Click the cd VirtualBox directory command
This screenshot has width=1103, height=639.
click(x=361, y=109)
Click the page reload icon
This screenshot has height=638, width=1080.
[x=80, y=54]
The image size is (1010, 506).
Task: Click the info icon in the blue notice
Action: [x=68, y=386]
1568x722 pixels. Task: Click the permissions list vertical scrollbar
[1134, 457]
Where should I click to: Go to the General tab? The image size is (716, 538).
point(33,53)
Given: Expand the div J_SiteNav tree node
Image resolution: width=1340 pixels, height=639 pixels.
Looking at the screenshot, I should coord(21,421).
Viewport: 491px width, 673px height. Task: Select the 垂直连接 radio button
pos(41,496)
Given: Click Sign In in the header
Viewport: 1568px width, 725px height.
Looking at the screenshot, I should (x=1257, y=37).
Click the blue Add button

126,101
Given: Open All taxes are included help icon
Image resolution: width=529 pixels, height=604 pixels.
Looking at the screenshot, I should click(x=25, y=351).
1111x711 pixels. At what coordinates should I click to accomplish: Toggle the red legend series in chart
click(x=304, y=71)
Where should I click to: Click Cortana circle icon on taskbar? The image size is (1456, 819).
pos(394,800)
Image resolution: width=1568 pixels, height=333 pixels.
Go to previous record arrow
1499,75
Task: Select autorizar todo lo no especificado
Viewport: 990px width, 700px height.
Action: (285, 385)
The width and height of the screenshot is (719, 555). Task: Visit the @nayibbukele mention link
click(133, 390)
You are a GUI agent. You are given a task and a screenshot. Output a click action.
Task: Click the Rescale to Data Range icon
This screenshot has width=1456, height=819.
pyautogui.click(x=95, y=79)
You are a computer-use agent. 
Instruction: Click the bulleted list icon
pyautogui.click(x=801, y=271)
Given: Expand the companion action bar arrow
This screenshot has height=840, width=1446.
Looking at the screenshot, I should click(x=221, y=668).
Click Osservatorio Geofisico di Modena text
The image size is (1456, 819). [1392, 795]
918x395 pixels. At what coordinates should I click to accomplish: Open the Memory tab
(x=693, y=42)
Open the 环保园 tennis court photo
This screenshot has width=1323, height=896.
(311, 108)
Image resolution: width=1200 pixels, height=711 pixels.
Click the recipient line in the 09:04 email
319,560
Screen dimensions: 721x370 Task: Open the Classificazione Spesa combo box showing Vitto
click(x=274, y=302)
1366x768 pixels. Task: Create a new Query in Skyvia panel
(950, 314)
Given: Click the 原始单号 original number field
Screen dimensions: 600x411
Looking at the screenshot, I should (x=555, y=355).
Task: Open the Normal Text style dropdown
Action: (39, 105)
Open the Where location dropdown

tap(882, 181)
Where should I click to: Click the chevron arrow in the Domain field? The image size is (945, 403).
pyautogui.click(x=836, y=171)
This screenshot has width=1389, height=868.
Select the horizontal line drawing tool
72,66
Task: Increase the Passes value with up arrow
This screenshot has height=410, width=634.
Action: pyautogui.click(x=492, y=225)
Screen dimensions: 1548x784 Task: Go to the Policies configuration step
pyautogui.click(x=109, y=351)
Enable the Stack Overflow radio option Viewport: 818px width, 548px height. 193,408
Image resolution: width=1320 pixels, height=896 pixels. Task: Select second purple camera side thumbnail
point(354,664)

★ ★ ★ ★ ★ ★ ★

[JOB] Print the data above again, line for line, with no changes.

[TASK SOLUTION]
Click the cd VirtualBox directory command
This screenshot has width=1103, height=639.
click(x=361, y=109)
Click the page reload icon
This screenshot has height=638, width=1080.
[x=80, y=54]
The image size is (1010, 506).
Task: Click the info icon in the blue notice
Action: [x=68, y=386]
1568x722 pixels. Task: Click the permissions list vertical scrollbar
[1134, 457]
Where should I click to: Go to the General tab? The image size is (716, 538).
point(33,53)
Given: Expand the div J_SiteNav tree node
Image resolution: width=1340 pixels, height=639 pixels.
Looking at the screenshot, I should coord(21,421).
Viewport: 491px width, 673px height. Task: Select the 垂直连接 radio button
pos(41,496)
Given: Click Sign In in the header
Viewport: 1568px width, 725px height.
Looking at the screenshot, I should (x=1257, y=37).
Click the blue Add button

126,101
Given: Open All taxes are included help icon
Image resolution: width=529 pixels, height=604 pixels.
Looking at the screenshot, I should click(x=25, y=351).
1111x711 pixels. At what coordinates should I click to accomplish: Toggle the red legend series in chart
click(x=304, y=71)
Where should I click to: Click Cortana circle icon on taskbar? The image size is (1456, 819).
pos(394,800)
Image resolution: width=1568 pixels, height=333 pixels.
Go to previous record arrow
1499,75
Task: Select autorizar todo lo no especificado
Viewport: 990px width, 700px height.
Action: (285, 385)
The width and height of the screenshot is (719, 555). Task: Visit the @nayibbukele mention link
click(133, 390)
You are a GUI agent. You are given a task and a screenshot. Output a click action.
Task: Click the Rescale to Data Range icon
This screenshot has width=1456, height=819.
pyautogui.click(x=95, y=79)
You are a computer-use agent. 
Instruction: Click the bulleted list icon
pyautogui.click(x=801, y=271)
Given: Expand the companion action bar arrow
This screenshot has height=840, width=1446.
Looking at the screenshot, I should click(x=221, y=668).
Click Osservatorio Geofisico di Modena text
The image size is (1456, 819). [1392, 795]
918x395 pixels. At what coordinates should I click to accomplish: Open the Memory tab
(x=693, y=42)
Open the 环保园 tennis court photo
This screenshot has width=1323, height=896.
(311, 108)
Image resolution: width=1200 pixels, height=711 pixels.
Click the recipient line in the 09:04 email
319,560
Screen dimensions: 721x370 Task: Open the Classificazione Spesa combo box showing Vitto
click(x=274, y=302)
1366x768 pixels. Task: Create a new Query in Skyvia panel
(950, 314)
Given: Click the 原始单号 original number field
Screen dimensions: 600x411
Looking at the screenshot, I should (x=555, y=355).
Task: Open the Normal Text style dropdown
Action: (39, 105)
Open the Where location dropdown

tap(882, 181)
Where should I click to: Click the chevron arrow in the Domain field? The image size is (945, 403).
pyautogui.click(x=836, y=171)
This screenshot has width=1389, height=868.
Select the horizontal line drawing tool
72,66
Task: Increase the Passes value with up arrow
This screenshot has height=410, width=634.
Action: pyautogui.click(x=492, y=225)
Screen dimensions: 1548x784 Task: Go to the Policies configuration step
pyautogui.click(x=109, y=351)
Enable the Stack Overflow radio option Viewport: 818px width, 548px height. 193,408
Image resolution: width=1320 pixels, height=896 pixels. Task: Select second purple camera side thumbnail
point(354,664)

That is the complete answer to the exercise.